▸ **WHAT THE TASK ASKS**:
In the passage on Joaquim Ruyra below, write out the part that begins at the words "Nowadays Ruyra's memory" and stops after the words "in the façade.", with no changes.

▸ **DOCUMENT EXCERPT**:
*** Begin section ***

Ruyra was in the vanguard of the Catalan Modernist generation as they constructed a new literary model after 1860, when the Catalan language became the vehicle of cultural nationalism. Although he did not produce a large body of work, his short stories set a stylistic benchmark for Catalan literature—including the shaping of a "landscape canon"—and represent a model use of language that strongly influenced many great Catalan writers, including Josep Carner, Carles Riba, Josep Pla, Pere Calders and Mercè Rodoreda. Salvador Espriu even declared himself as his literary disciple and stated that Ruyra was "possibly the greatest writer I have known to date in any language".

Nowadays Ruyra's memory is fondly remembered in his hometown Blanes, where the Town Hall promotes a multilingual literary route that explores different sites that inspired and feature in his short stories, such as the shipyards, the cove of Sa Forcanera or the Sanctuary of El Vilar. In addition, a promenade and a local public school are named after him. In 1958, on the occasion of the centenary of Ruyra's birth, a homage monument was erected in the seafront, and in 1989 a plaque was placed in his family home –known as Can Creus, located on the Main Street– that reads as follows: "Joaquim Ruyra i Oms, devoted son of Blanes and master of Catalan prose". The house where he lived in Arenys de Mar also has a plaque of ceramic in the façade.

Since 1963, the Enciclopèdia Catalana Foundation and La Galera publishing house award the Joaquim Ruyra Prize of young adult fiction during the Nit de Santa Llúcia ("Saint Lucy's Night"), one of the most important cultural events related to Catalan-language literature.

*** End section ***

▸ **THE DATA**:
*** Begin section ***

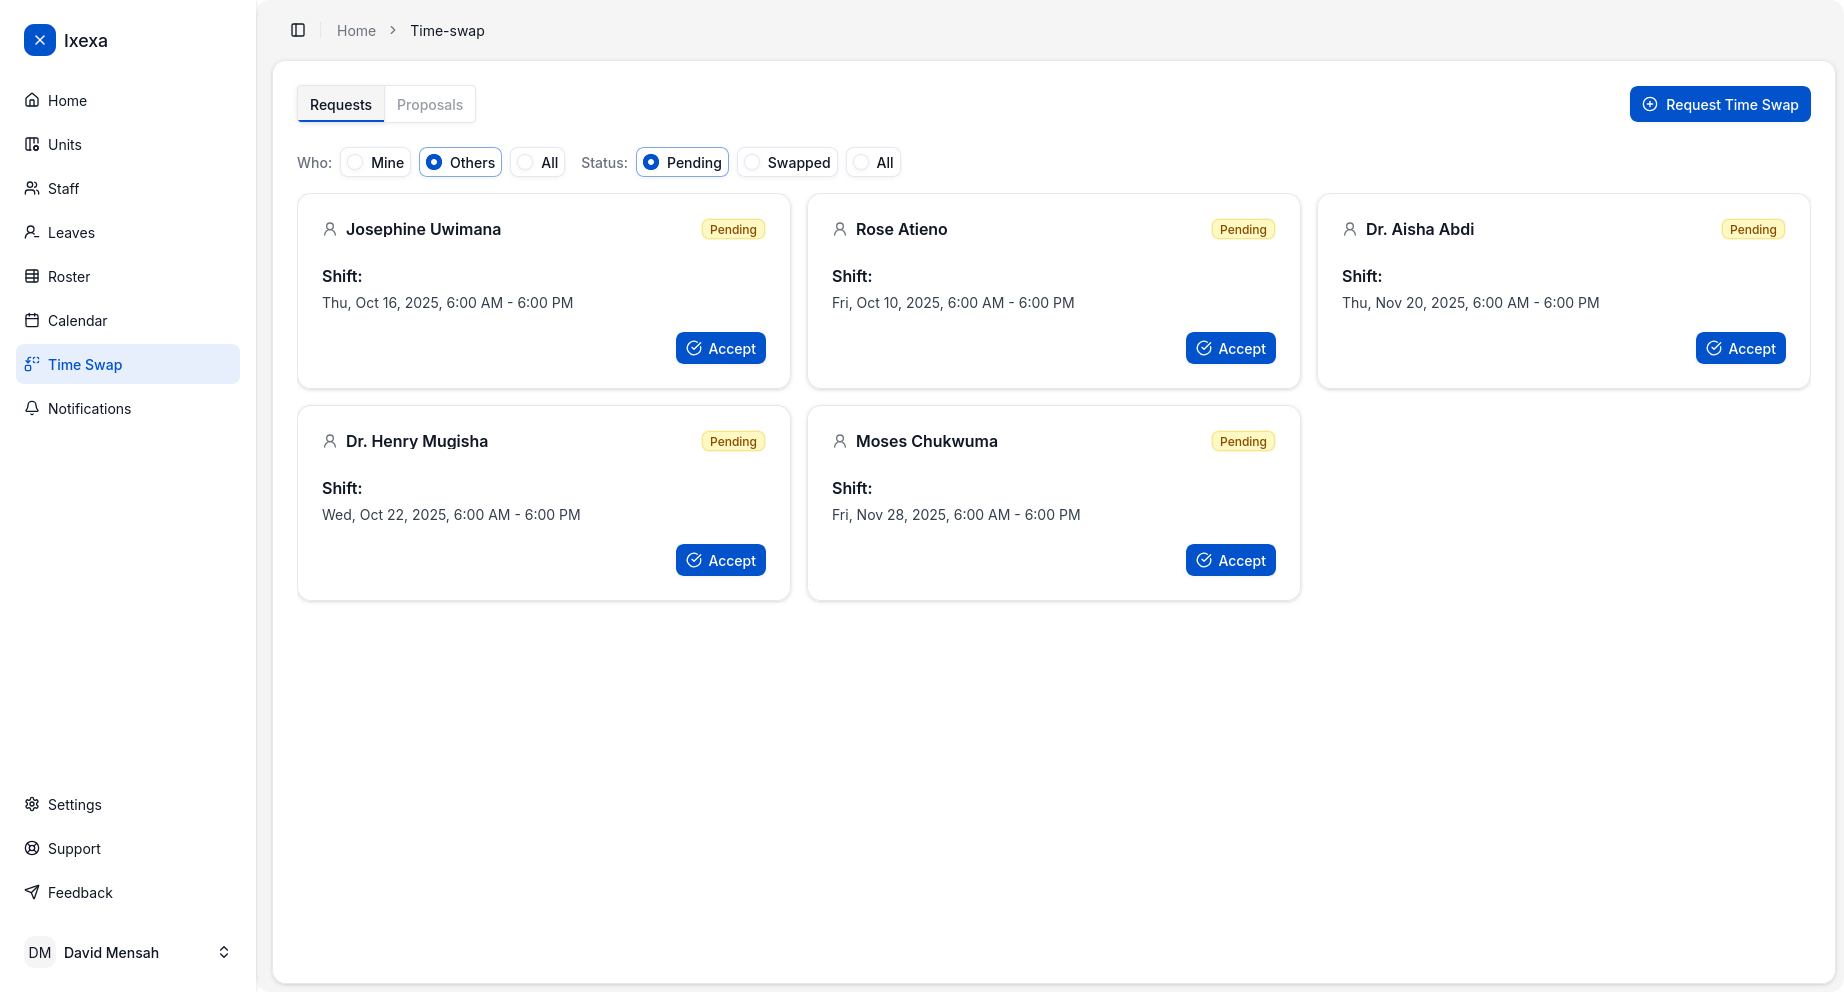
Task: Click the Home breadcrumb link
Action: point(356,31)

*** End section ***

▸ **EXERCISE ANSWER**:
Nowadays Ruyra's memory is fondly remembered in his hometown Blanes, where the Town Hall promotes a multilingual literary route that explores different sites that inspired and feature in his short stories, such as the shipyards, the cove of Sa Forcanera or the Sanctuary of El Vilar. In addition, a promenade and a local public school are named after him. In 1958, on the occasion of the centenary of Ruyra's birth, a homage monument was erected in the seafront, and in 1989 a plaque was placed in his family home –known as Can Creus, located on the Main Street– that reads as follows: "Joaquim Ruyra i Oms, devoted son of Blanes and master of Catalan prose". The house where he lived in Arenys de Mar also has a plaque of ceramic in the façade.